Marketing, Console, Docs — why ByteSpike ships three apps from one repo

When new contributors land in the ByteSpike monorepo the most common question is some version of "why three apps?" The short answer is that they grew apart on purpose. Marketing, Console, and Docs each serve a distinct audience, ship on a distinct cadence, and carry a distinct risk profile, and the cost of forcing them into one application would have shown up immediately — in bundle weight, in deploy speed, and most painfully, in incident blast radius.

What each app actually is

• apps/marketing — Next.js 15 App Router, statically prerendered, bilingual via next-intl. The pages you see at bytespike.ai: pricing, /dosia, /enterprise, /blog, /docs hub. Goal: convert visitors. Almost no client interactivity beyond a small auth-status fetch in the nav.
• apps/console — Next.js 15 with server actions and authenticated routes, mounted at console.bytespike.ai. Wallet, API keys, usage, audit log, member management, billing. Goal: serve signed-in users. Hits the gateway on every page; can't be SSG'd.
• apps/docs — Mintlify, completely separate stack. mint.json + MDX, hosted under docs.bytespike.ai. Goal: API reference + concept docs for integrators. Anything in the apps/docs tree renders directly without a Next.js build.

Why not one app

Three forces kept them separate. First — release cadence. Marketing copy ships several times a day; the Console's billing logic does not, and shouldn't have to. If a marketing typo blocked a billing fix, the bargaining cost would dwarf any DRY win. Second — attack surface. The Console handles JWT cookies and wallet writes; the marketing site doesn't, and shouldn't. Mounting them on the same Next.js process means any marketing-side dependency vulnerability lands inside the wallet-handling code path. Third — bundle weight. The Console's data tables, charts, and admin widgets are real. Forcing /dosia visitors to download them would tank LCP for a page that the customer hasn't earned yet.

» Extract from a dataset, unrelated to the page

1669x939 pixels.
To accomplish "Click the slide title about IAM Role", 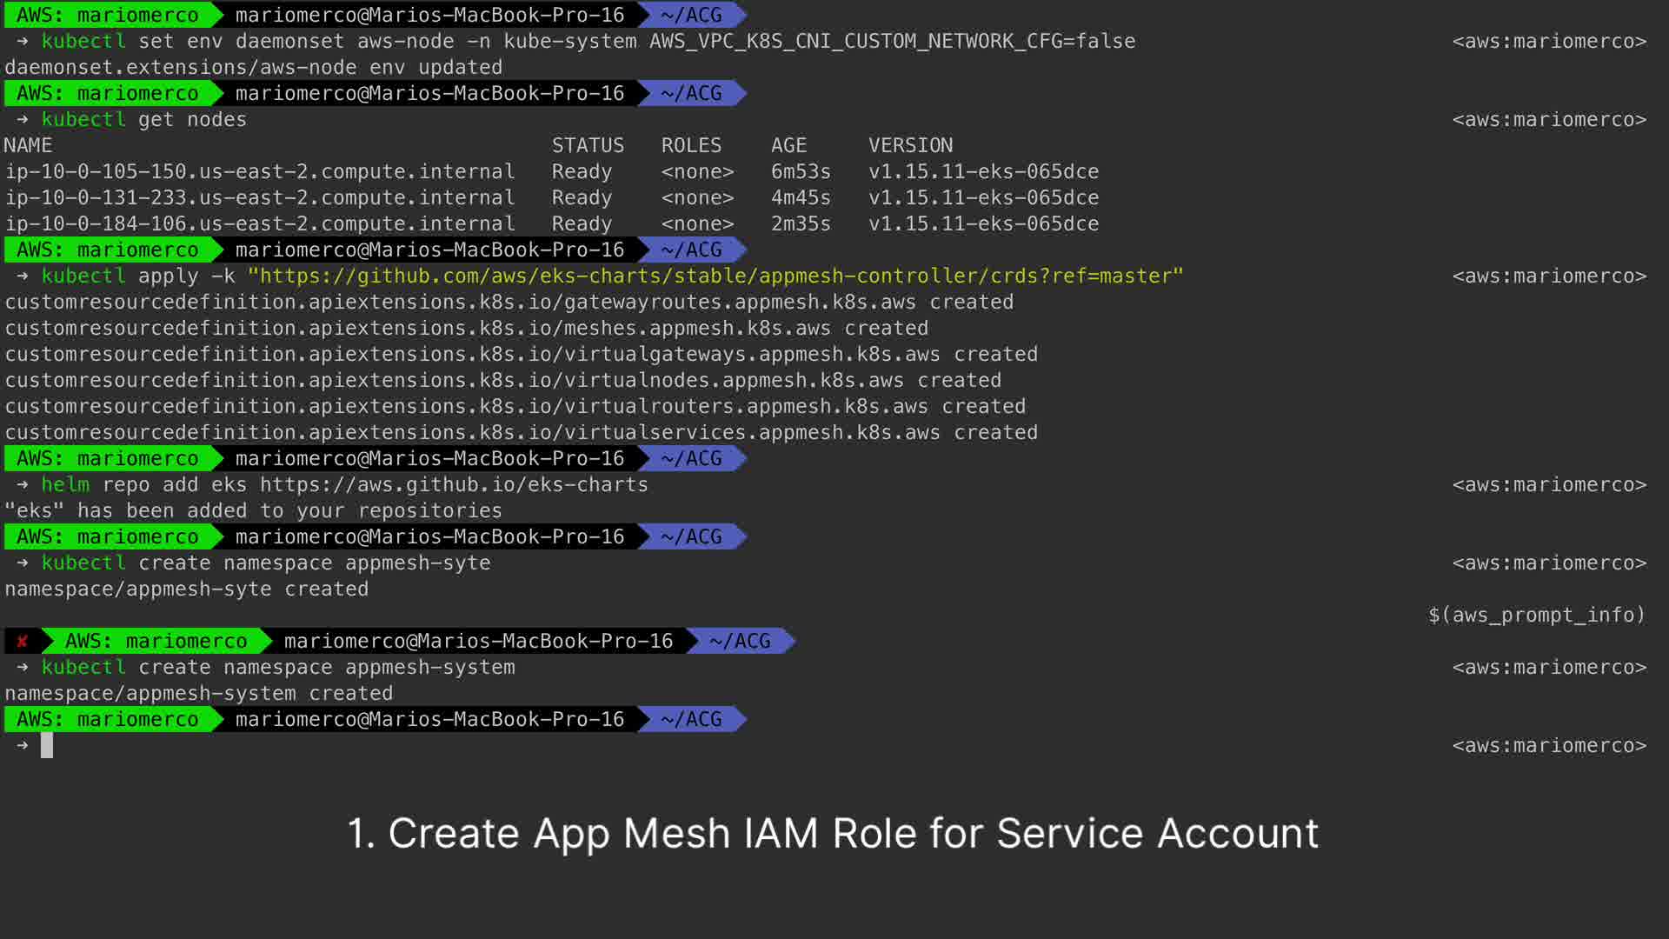I will tap(833, 833).
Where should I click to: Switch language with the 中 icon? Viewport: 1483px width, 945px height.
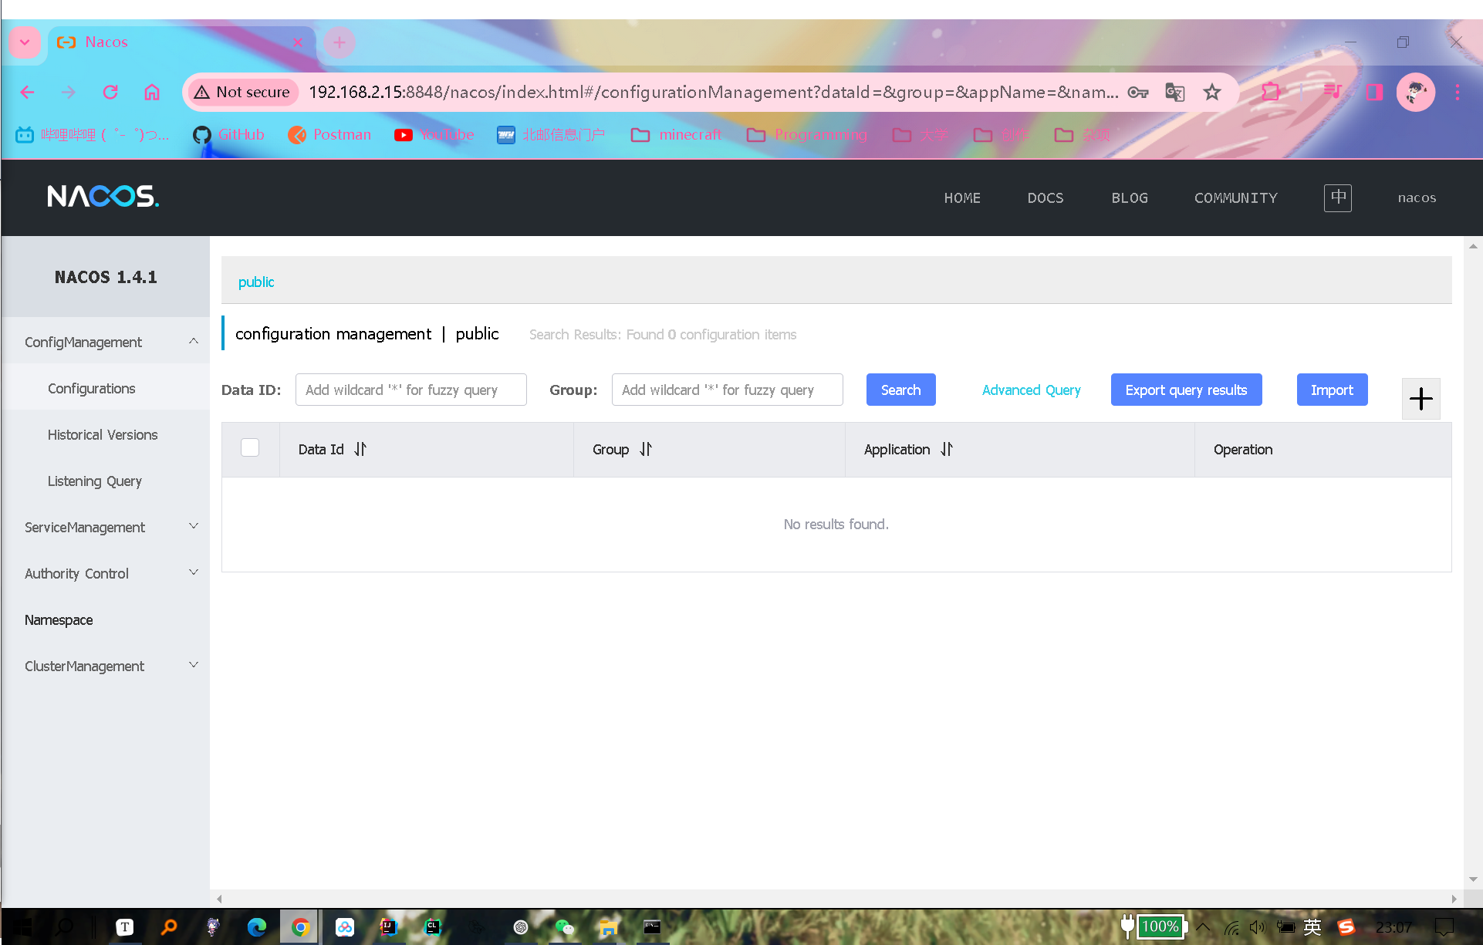click(x=1338, y=197)
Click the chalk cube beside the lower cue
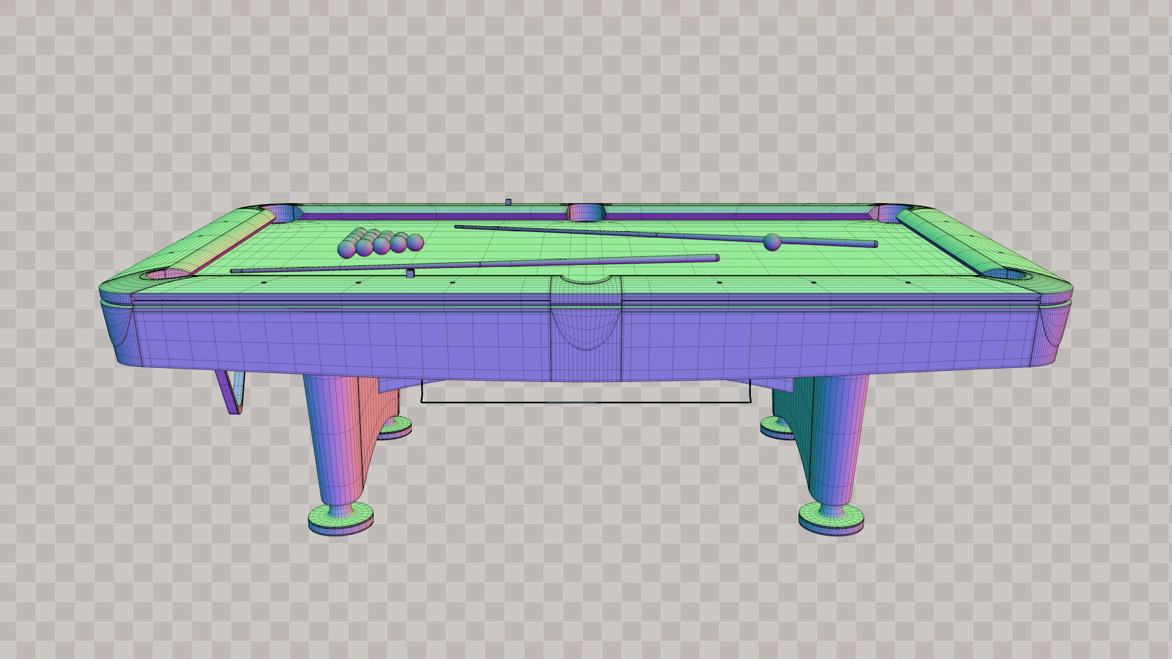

What they share, what they don't

Shared through workspace packages:

• @bytespike/ui — brand tokens (CSS custom props), the Logo / Wordmark / Sparkle SVGs, the bs-card / bs-marquee / bs-gradient-text utilities. One source of truth for the visual language.
• @bytespike/locales — bilingual copy that crosses the seam (currency, dates, billing terms, API response labels).

Not shared — and intentionally so:

• Auth — Console uses HttpOnly bs_access_token cookies via the gateway; marketing relies on document.referrer + localStorage as a best-effort hint (see how-failures-dont-bill-actually-works's sibling post). Marketing never sees or stores credentials.
• Deploy targets — marketing + console are Next.js standalone apps behind nginx; docs is a Mintlify export hosted on Vercel. Three deploy pipelines, three deploy logs, three blast radii.
• i18n strategy — marketing routes are bilingual via next-intl URL prefix (/zh/...); console is signed-in-only and shows whatever locale the account preference says; docs uses Mintlify's per-page locale frontmatter.

“Three apps means three deploy logs, three bundle reports, three sets of regression risks — but only one of them can blow up at a time.”

What this means for contributors

Most PRs touch one app. Tokens live in @bytespike/ui — change a brand color in one place, all three apps pick it up next build. Copy that needs to read identically across pricing pages and console billing tooltips lives in @bytespike/locales. Anything else — components, routes, layout — lives in the app it ships from. The boring rule is the one we've held up best: if a piece of code is used by exactly one app, it stays in that app.

If you came in expecting a single monolithic Next.js app, the seam may feel like overhead. After six months of running this layout, the seam is the cheap part. The expensive part is the day a vendor SDK we depend on for one app has a CVE — and that day, the seam is what makes the patch a one-app deploy.